Saturday, July 28, 2012

It's OK to Feel Alright

It's OK to feel alright. Yes, I know, the world is a mess. I am aware that I have not always been the best person in the world. The question isn't whether or not I deserve to feel alright, whether I deserve to feel joy and happiness. The question really is, what end does it serve for me to feel anything other than perfectly fine? It really is entirely justified for us to feel at peace with life; in fact, it is the only way it is constructive to be. Our anger, our frustration, our self-blame, our doubt, our despair—these are not useful. They feel useful, I will grant you. They feel as if they are the only way to be in the face of everything that is going on in the world and many of the things that have gone on in our lives.
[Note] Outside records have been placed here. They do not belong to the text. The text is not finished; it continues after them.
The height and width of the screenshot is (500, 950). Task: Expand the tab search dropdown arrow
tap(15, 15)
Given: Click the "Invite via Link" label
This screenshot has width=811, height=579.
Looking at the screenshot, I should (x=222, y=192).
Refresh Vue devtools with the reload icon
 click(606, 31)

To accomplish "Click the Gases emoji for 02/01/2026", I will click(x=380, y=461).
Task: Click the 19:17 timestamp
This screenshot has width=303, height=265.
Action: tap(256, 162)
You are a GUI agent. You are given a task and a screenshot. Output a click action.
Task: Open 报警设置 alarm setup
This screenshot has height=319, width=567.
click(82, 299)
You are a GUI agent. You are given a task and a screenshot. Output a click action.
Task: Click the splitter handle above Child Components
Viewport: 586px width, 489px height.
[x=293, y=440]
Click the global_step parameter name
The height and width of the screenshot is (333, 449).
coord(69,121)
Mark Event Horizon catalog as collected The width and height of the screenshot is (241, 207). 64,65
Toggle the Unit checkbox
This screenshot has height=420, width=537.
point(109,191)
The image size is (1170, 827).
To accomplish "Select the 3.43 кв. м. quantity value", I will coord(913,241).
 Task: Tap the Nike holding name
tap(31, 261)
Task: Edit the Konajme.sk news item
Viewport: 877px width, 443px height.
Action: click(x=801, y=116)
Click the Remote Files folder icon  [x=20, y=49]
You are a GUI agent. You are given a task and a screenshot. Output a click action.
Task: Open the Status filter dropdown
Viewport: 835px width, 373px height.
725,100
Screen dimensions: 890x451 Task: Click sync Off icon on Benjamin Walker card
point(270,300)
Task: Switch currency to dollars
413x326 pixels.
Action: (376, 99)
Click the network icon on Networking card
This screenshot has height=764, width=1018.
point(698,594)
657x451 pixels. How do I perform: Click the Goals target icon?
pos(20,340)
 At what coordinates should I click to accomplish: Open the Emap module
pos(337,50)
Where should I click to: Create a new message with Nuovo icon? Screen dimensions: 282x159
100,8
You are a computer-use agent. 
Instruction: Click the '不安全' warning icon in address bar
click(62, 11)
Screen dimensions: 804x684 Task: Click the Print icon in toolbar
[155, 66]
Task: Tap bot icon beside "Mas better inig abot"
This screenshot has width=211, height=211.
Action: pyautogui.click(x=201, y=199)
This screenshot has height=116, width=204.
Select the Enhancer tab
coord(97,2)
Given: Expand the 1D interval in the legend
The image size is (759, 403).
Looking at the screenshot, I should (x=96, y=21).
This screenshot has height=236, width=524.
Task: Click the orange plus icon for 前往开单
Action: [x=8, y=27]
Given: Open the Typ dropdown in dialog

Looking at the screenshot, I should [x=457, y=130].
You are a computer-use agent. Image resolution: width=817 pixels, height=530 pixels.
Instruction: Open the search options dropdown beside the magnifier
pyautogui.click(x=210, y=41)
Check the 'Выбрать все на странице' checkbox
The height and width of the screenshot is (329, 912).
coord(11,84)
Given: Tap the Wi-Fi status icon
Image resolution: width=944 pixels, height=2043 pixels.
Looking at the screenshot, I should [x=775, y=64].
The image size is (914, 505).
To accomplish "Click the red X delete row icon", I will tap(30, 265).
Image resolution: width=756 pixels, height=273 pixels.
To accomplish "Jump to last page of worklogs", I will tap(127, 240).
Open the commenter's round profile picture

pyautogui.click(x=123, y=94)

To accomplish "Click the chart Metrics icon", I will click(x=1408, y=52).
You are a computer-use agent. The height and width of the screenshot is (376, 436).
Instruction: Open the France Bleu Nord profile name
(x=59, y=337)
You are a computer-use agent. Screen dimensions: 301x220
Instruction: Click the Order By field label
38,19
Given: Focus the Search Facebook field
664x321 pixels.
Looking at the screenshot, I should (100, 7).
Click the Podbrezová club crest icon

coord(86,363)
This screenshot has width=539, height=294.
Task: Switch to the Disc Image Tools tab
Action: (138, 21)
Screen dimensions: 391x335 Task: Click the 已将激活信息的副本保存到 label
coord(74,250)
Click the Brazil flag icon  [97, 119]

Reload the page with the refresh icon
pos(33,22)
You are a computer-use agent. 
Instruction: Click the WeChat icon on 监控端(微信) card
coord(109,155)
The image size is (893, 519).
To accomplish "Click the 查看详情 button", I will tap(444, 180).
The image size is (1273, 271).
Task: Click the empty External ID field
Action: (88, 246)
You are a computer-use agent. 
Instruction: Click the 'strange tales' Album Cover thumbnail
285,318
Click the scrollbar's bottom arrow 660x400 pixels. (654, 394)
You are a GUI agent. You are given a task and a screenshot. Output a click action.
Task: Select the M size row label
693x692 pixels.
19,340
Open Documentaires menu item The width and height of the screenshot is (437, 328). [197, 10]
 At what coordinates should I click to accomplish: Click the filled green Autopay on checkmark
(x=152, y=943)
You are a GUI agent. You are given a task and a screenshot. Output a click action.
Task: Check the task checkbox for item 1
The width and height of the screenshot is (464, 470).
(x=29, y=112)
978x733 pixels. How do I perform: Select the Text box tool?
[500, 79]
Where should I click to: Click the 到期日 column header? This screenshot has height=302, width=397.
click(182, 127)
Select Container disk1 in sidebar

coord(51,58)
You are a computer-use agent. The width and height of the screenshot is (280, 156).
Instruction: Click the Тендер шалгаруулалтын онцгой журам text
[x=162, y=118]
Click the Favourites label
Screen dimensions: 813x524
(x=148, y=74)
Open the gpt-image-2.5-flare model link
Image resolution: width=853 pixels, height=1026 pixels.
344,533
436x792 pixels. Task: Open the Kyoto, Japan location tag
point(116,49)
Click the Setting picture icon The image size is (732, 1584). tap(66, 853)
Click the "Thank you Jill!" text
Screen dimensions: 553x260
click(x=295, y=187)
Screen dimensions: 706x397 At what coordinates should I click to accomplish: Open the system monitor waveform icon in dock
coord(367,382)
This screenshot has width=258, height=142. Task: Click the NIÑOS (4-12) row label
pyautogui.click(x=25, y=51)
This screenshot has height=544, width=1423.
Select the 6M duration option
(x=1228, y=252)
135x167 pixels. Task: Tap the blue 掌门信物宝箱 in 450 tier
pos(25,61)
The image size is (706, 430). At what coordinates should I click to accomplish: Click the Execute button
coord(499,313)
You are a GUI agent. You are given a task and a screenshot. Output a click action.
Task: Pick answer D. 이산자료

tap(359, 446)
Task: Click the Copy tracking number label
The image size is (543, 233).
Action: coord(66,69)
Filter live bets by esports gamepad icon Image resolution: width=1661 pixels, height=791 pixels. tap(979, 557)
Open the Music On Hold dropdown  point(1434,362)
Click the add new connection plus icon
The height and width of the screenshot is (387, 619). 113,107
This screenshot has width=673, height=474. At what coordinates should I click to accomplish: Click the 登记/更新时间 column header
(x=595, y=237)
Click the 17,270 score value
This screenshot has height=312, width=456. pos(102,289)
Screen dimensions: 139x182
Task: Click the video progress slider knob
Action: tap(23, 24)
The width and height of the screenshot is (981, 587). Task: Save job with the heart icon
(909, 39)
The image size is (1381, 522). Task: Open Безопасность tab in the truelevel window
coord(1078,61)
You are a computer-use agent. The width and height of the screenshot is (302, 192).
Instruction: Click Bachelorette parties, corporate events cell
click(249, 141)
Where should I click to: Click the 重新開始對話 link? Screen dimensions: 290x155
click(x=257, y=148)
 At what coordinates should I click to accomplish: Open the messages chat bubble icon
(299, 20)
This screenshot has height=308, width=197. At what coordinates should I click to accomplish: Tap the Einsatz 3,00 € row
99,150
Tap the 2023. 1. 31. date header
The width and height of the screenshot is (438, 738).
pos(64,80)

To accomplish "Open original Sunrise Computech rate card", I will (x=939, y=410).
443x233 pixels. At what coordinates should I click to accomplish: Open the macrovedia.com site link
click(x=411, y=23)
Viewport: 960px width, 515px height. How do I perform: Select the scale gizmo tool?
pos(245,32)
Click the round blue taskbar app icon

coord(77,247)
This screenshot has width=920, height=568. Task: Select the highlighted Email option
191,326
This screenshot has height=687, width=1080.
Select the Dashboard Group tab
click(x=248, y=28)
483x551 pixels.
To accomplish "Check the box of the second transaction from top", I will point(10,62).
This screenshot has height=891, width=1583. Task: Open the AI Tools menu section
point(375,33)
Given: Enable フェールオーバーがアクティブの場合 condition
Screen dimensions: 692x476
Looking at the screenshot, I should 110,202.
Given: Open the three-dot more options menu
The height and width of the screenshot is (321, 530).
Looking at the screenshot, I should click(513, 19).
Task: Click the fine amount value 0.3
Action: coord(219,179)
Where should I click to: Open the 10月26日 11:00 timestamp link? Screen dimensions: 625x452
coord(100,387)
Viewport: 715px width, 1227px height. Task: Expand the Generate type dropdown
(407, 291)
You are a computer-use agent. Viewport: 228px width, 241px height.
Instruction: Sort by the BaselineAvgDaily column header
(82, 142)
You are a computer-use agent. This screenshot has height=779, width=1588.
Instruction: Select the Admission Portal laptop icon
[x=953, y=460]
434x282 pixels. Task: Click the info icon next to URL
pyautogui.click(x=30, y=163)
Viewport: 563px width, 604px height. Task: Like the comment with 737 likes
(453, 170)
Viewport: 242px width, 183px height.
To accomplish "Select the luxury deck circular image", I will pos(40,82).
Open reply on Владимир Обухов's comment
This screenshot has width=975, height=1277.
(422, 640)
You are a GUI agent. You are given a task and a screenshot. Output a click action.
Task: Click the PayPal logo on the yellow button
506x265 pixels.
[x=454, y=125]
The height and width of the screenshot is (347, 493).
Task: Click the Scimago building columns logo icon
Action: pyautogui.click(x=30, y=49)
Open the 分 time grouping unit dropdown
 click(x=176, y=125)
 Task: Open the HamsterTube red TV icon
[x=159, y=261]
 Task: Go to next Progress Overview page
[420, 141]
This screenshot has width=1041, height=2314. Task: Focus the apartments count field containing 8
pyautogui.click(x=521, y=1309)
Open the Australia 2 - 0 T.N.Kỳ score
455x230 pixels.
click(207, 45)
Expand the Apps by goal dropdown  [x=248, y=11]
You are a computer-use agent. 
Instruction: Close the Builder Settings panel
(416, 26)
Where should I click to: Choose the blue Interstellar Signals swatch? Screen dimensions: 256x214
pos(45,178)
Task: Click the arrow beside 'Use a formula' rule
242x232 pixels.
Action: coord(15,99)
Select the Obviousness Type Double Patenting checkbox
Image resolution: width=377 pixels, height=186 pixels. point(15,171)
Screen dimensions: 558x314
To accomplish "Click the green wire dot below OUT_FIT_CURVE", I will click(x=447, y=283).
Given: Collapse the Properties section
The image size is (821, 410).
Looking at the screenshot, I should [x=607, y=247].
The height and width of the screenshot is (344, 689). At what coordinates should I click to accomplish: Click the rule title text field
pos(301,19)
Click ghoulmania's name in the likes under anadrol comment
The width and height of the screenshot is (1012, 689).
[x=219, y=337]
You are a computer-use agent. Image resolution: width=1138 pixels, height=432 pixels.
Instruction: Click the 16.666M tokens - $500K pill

What does the Buddha have to say? One of his primary responses was teachings on the brahma viharas. Now, let me say something first about this term, brahma vihara. This is usually translated as "divine abode". Both the Pali term and the translation, though, make these seem as if they are something remote and esoteric. But we must never forget that the Buddha was above all a pragmatic teacher, so let's delve a bit further.

Brahmas were, indeed, divine beings. Vihara simply means a dwelling or a secluded place to walk. So, the term means "where the brahmas hang out". But the Buddha was using the term to try to evoke a particular understanding in his listeners. In that era, he could safely assume that those he was teaching would like nothing better than to live where the brahmas lived. In our era, a somewhat successful analogy might be "heaven", if to you that means a particularly desirable place. In any case, I believe the best translation of brahma vihara is "a really great place to live your life." The Buddha was hoping his students would want to spend as much time as they could with these states of being.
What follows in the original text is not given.